Task directions => From the first line down to the line containing "تلگرام (383, 1652)", print the records below exactly, leaving every picture out.

Data section =>
--- START ---
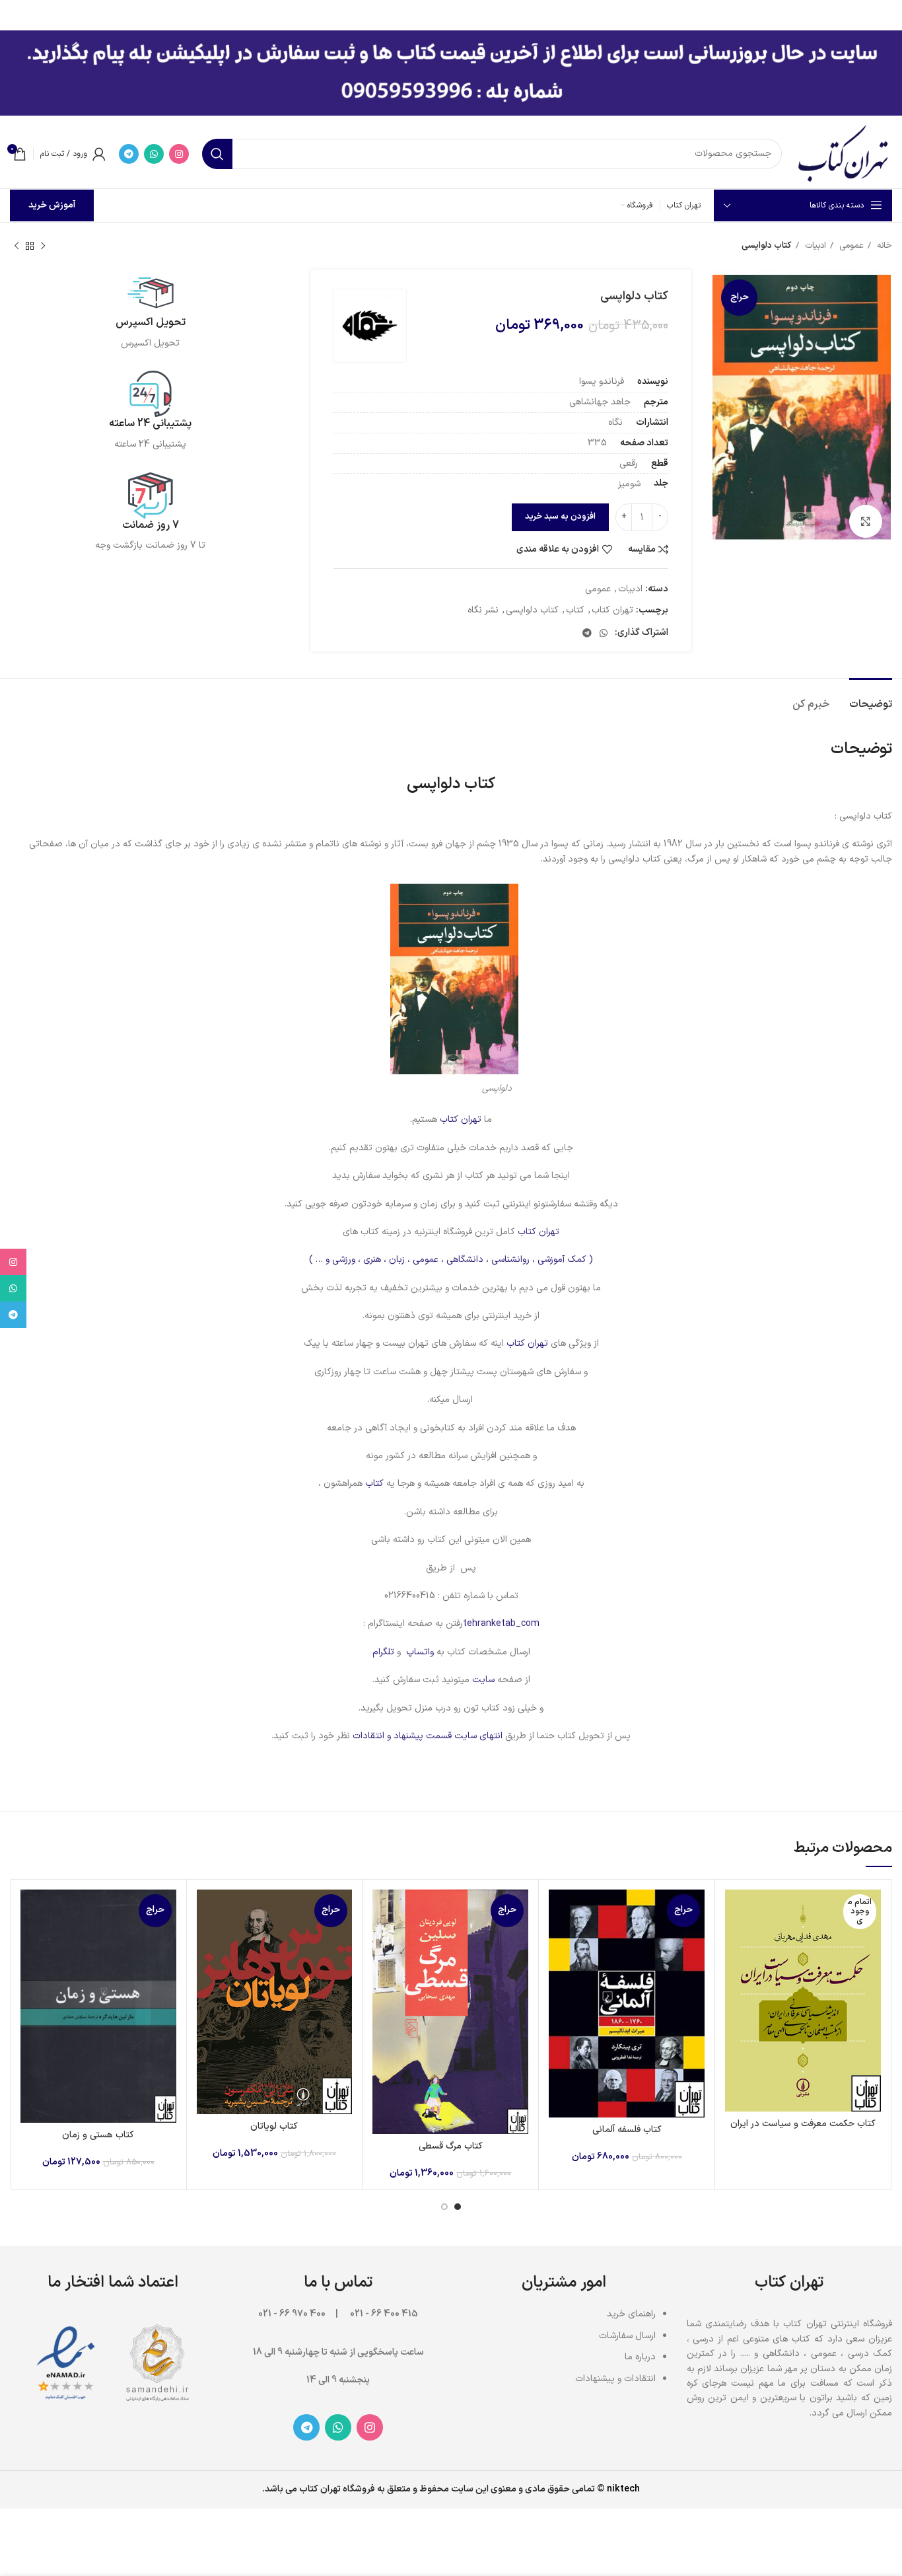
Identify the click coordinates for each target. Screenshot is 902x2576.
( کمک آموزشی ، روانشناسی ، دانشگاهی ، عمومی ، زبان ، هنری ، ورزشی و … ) (451, 1260)
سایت (483, 1680)
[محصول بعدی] (16, 246)
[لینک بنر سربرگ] (471, 13)
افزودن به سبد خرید (560, 516)
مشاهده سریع (734, 1941)
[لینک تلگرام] (129, 154)
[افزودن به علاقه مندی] (734, 1970)
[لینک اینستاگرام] (179, 154)
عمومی (850, 245)
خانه (883, 245)
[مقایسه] (734, 1911)
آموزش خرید (51, 205)
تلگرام (383, 1652)
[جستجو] (217, 154)
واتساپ (420, 1652)
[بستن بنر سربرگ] (16, 13)
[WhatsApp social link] (154, 154)
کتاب (575, 610)
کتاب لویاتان (274, 2126)
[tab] (870, 698)
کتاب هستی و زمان (98, 2135)
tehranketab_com (501, 1624)
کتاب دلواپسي (532, 610)
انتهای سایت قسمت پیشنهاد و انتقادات (429, 1736)
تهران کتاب (612, 610)
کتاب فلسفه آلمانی (627, 2130)
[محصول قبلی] (43, 246)
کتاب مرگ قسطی (451, 2146)
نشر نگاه (483, 610)
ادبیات (814, 245)
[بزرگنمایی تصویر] (865, 521)
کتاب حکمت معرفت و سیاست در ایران (803, 2124)
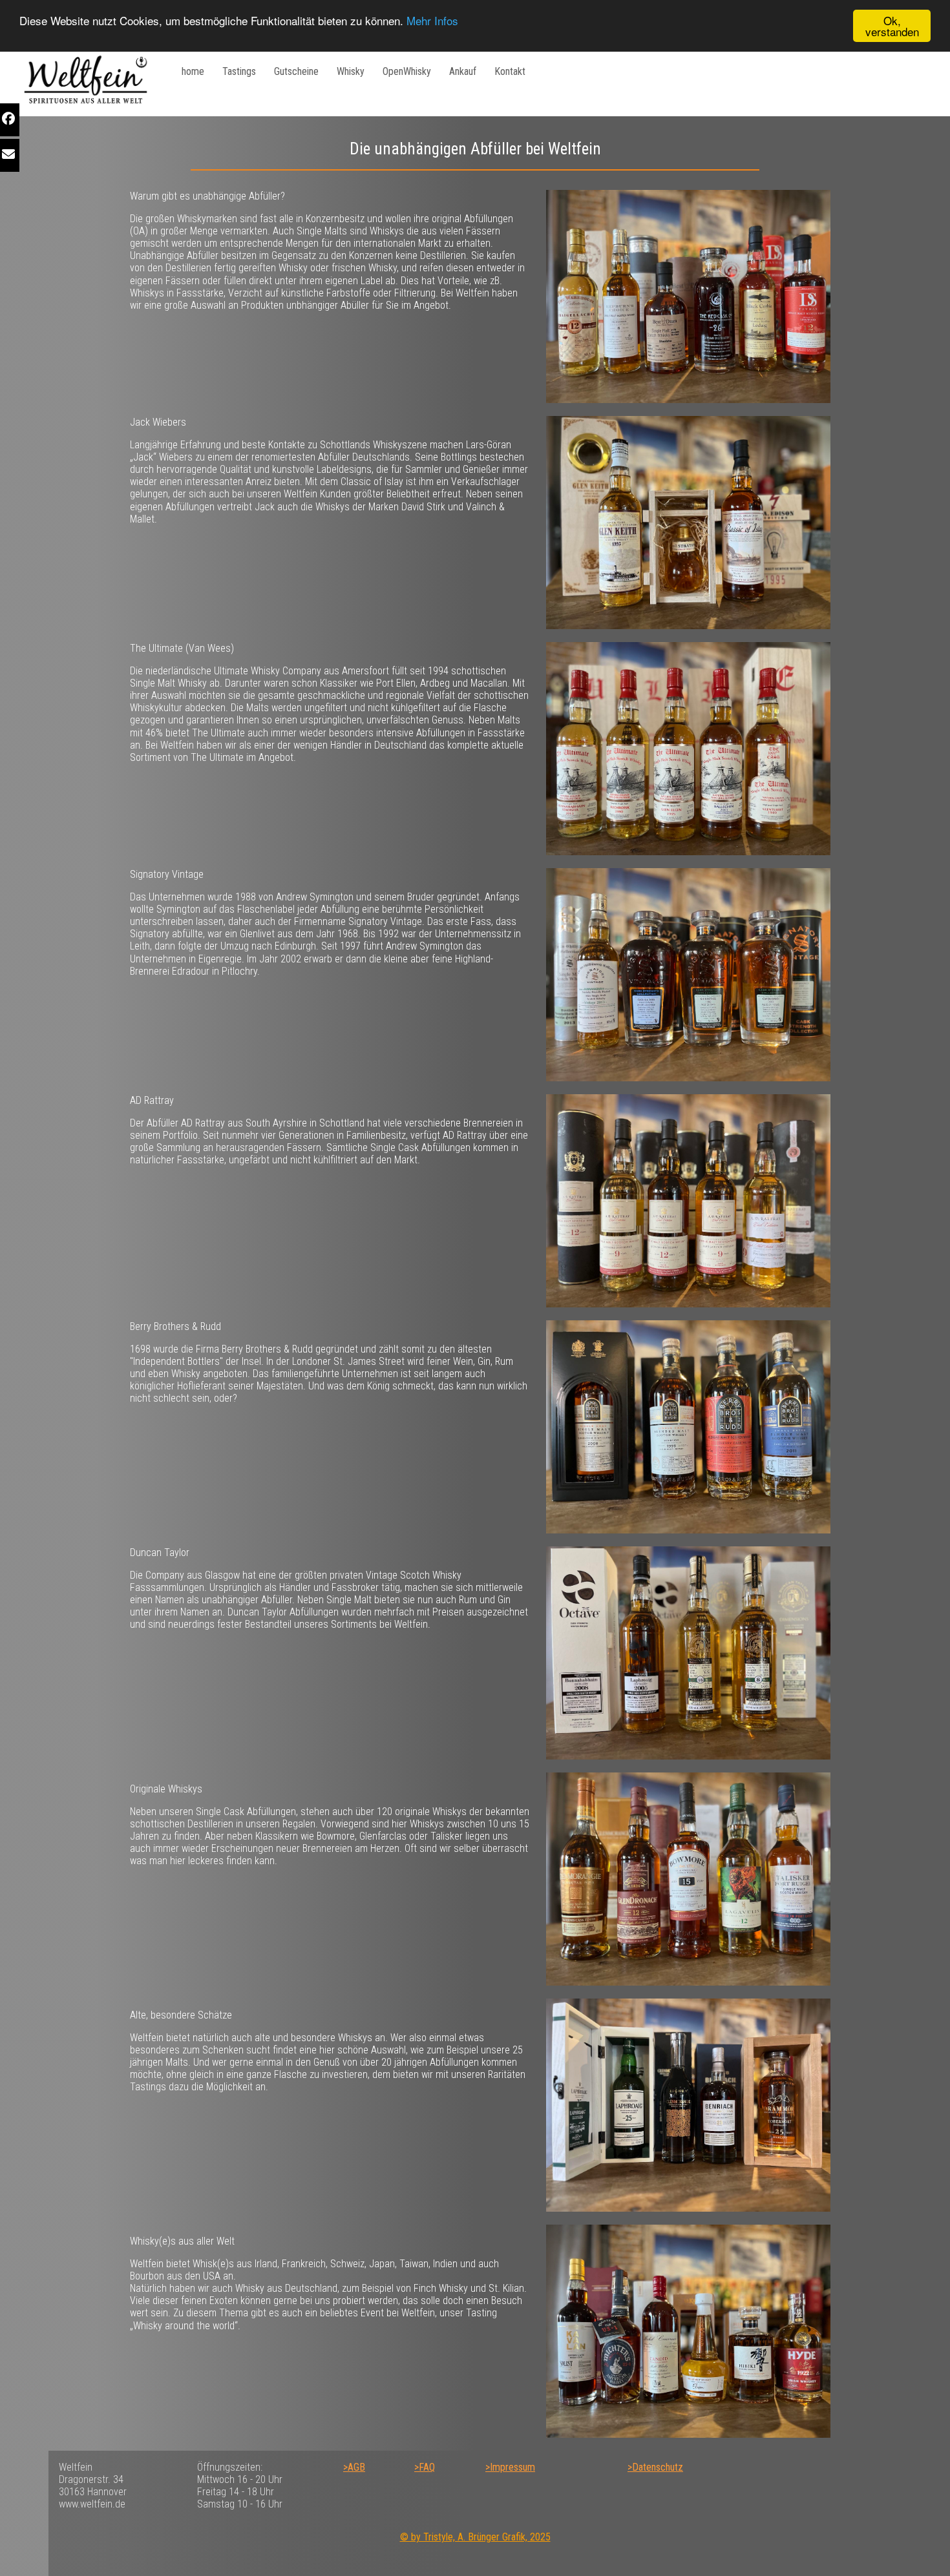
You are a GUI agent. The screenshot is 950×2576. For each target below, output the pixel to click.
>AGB (354, 2467)
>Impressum (510, 2467)
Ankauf (462, 71)
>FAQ (424, 2467)
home (193, 71)
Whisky (350, 71)
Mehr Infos (432, 21)
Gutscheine (296, 71)
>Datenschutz (655, 2467)
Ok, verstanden (892, 25)
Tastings (239, 71)
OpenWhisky (407, 71)
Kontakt (509, 71)
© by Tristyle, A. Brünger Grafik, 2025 (475, 2537)
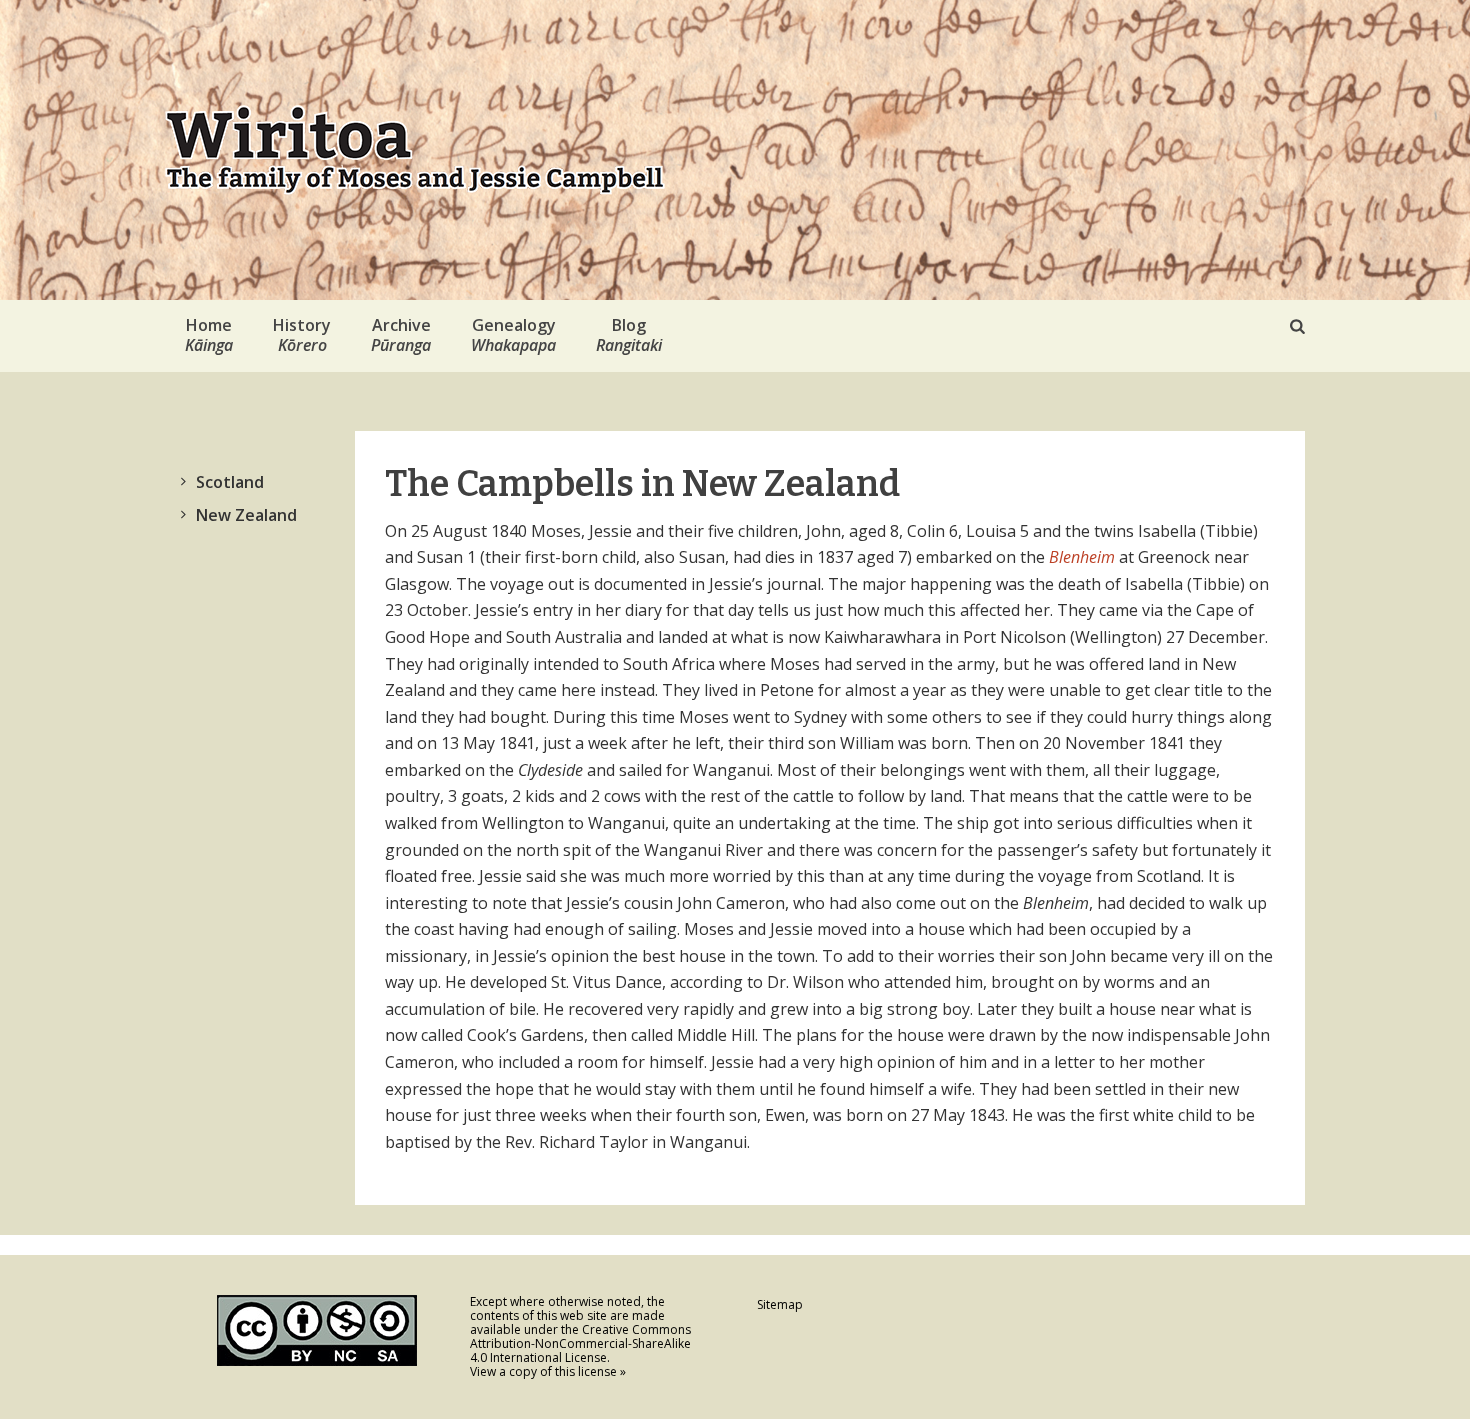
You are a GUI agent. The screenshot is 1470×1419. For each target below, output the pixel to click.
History (302, 335)
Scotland (230, 482)
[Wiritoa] (415, 150)
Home (209, 335)
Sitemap (780, 1304)
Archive (401, 335)
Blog (629, 335)
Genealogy (513, 335)
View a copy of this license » (548, 1371)
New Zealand (246, 515)
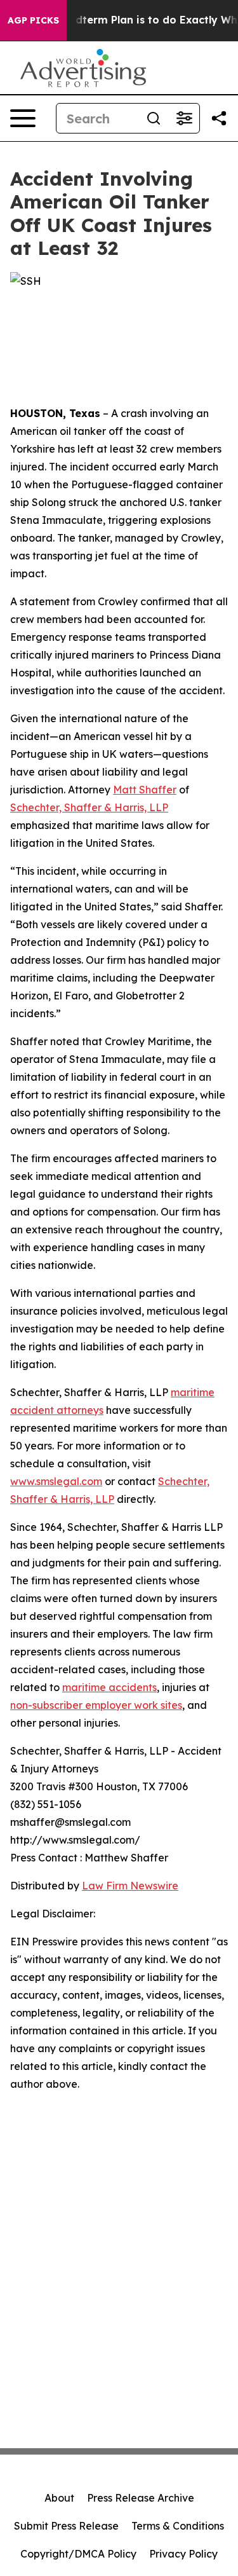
--- END ---
Reply =>
Identify the click coordinates for each target. Screenshot is 902x2576.
( کمک آموزشی ، روانشناسی ، دانشگاهی ، عمومی ، زبان ، هنری ، ورزشی و … ) (451, 1260)
سایت (483, 1680)
[محصول بعدی] (16, 246)
[لینک بنر سربرگ] (471, 13)
افزودن به سبد خرید (560, 516)
مشاهده سریع (734, 1941)
[لینک تلگرام] (129, 154)
[افزودن به علاقه مندی] (734, 1970)
[لینک اینستاگرام] (179, 154)
عمومی (850, 245)
خانه (883, 245)
[مقایسه] (734, 1911)
آموزش خرید (51, 205)
تلگرام (383, 1652)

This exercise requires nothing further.